As I've stated before, personally I'd prefer to do the hard redirects before the rel=canonical during the initial rollout process, simply because it's easier to take back in realtime if anything doesn't work out as planned in terms of load and capacity. We already have a process down for this stuff. It's not my place to speak to the rest, but I assure you people are aware and working on it.

Actually even if we specify rel=canonical, Google may still index HTTPS once we start to redirect from HTTP to HTTPS.

From https://support.google.com/webmasters/answer/139066?hl=en&rd=1#https:

Although our systems prefer HTTPS pages over HTTP pages by default, you can ensure this behavior by taking any of the following actions:
Add 301 or 302 redirects from the HTTP page to the HTTPS page.
•Add a rel="canonical" link from the HTTP page to the HTTPS page.
•Implement HSTS.

So I think if you really don't want Google to index HTTPS at first, we need to explicitly exclude Google from the HTTP-to-HTTPS redirect.

My point about realtime here is that when we first turn on a 302 for a wiki or group of wikis, we can see the effect within minutes. Seconds, even. And we can undo that on similar timescales, none of which are concerned-about-Google-much timescales.

Information: Mozilla announced plan to deprecate Non-Secure HTTP: https://blog.mozilla.org/security/2015/04/30/deprecating-non-secure-http/

HTTPS is the way to move forward. I agree with MZMcBride: "Can we please be more specific here? Who is doing research and debating and when are such activities expected to finish? My concern is that vague comments will delay us a lot longer. In my opinion, at this point, given the technical all-clear, we need to figure out what the next specific action items are." What are the issues that need to be discussed before we flip the switch? If there are potential problems, how should we go about solving them?

My concern is that vague comments will delay us a lot longer.

The situation is not vague or indefinite internally - the process is simply not taking place in public view at this particular stage, and it's a meta process about the process, etc. It will return to the world of real actionables in phab eventually. I would be very surprised if we don't come to a decision (to set a timeline for enabling, or to define a set of clear, rational, solvable tasks that must be completed before enabling) within the next two weeks, but my predictive powers often fall short of infinite.
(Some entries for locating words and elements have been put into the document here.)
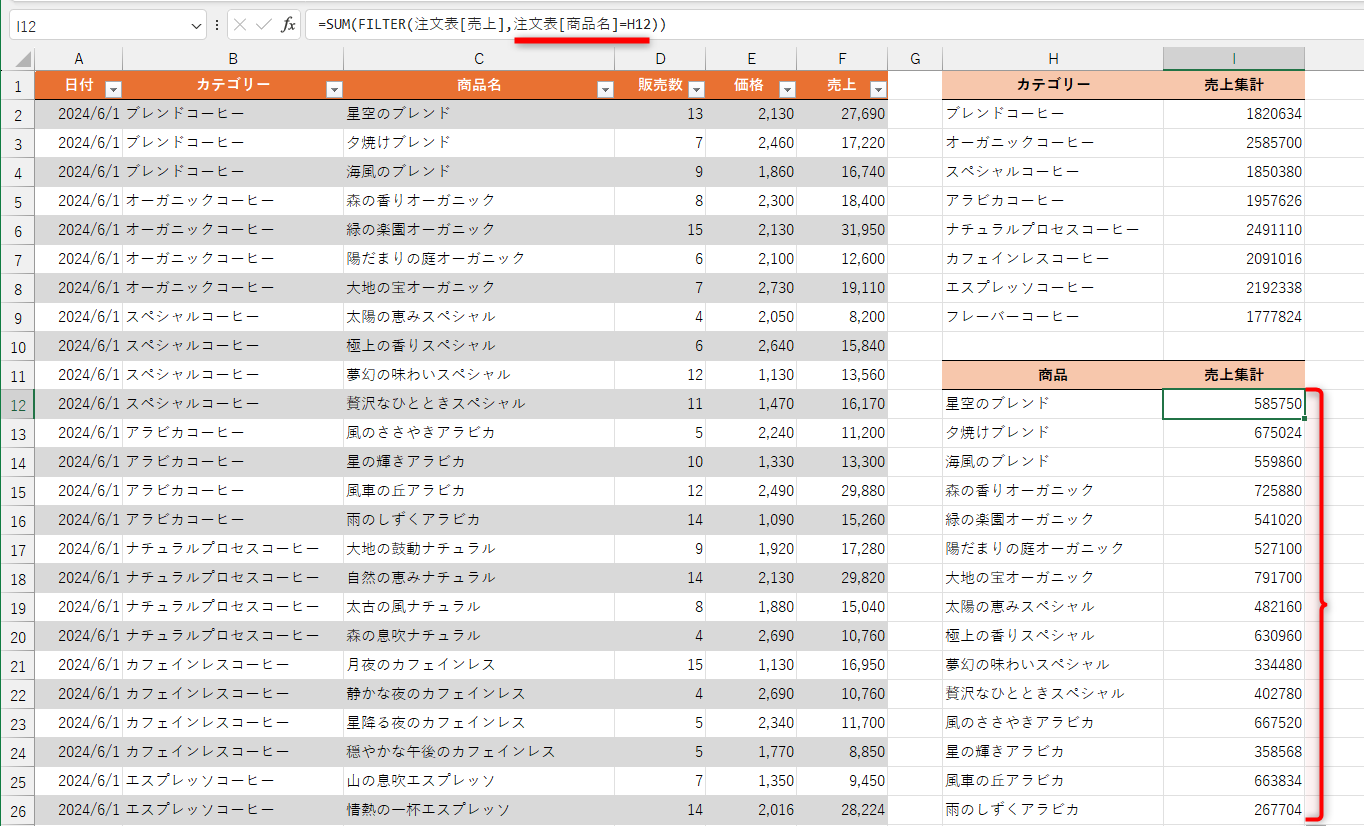Select the row 12 header
1364x826 pixels.
click(15, 403)
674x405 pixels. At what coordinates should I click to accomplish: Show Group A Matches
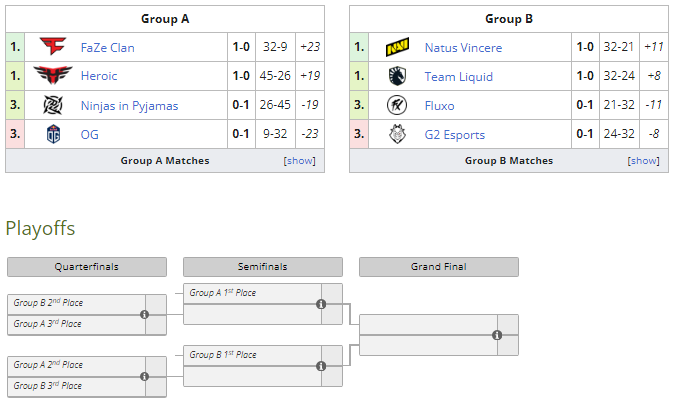click(299, 161)
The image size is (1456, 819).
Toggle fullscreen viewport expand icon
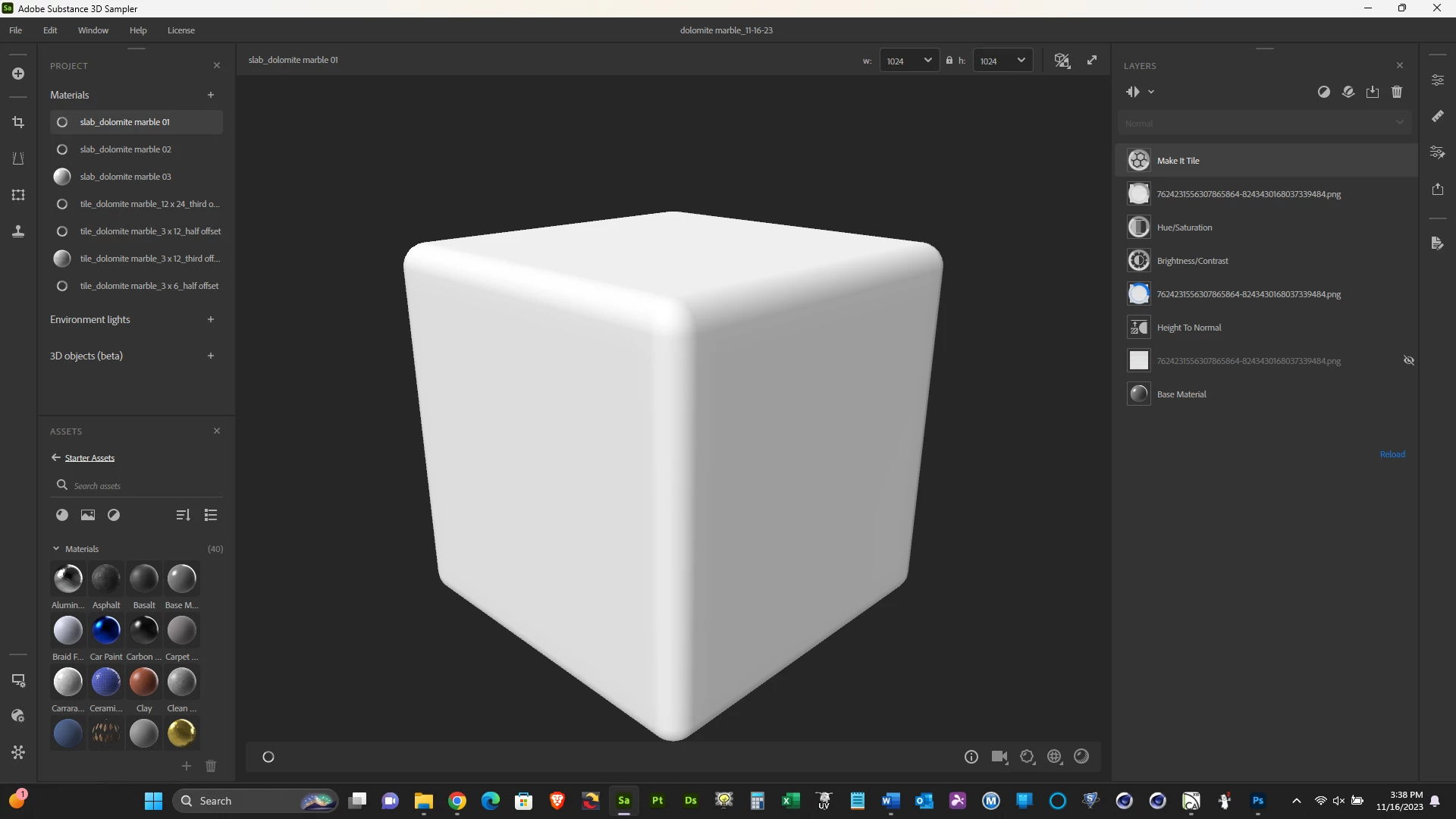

The situation is not vague or indefinite internally - the process is simply not taking place in public view at this particular stage, and it's a meta process about the process, etc. It will return to the world of real actionables in phab eventually. I would be very surprised if we don't come to a decision (to set a timeline for enabling, or to define a set of clear, rational, solvable tasks that must be completed before enabling) within the next two weeks, but my predictive powers often fall short of infinite.

And why precisely is it not taking place in the public view. Sure there's things that need to be secret, prices of hardware, etc. But deciding when and if to flip the switch hardly seems one of them. What is the threat model you're trying to defend against by being secretive?

BBlack claimed this task.

This is resolved now for all of the primary domains on the primary production clusters (text, mobile, upload). There are many smaller issues and other sites to address that don't live on the primary clusters, but I think this particularly long-winded task is ready to die now.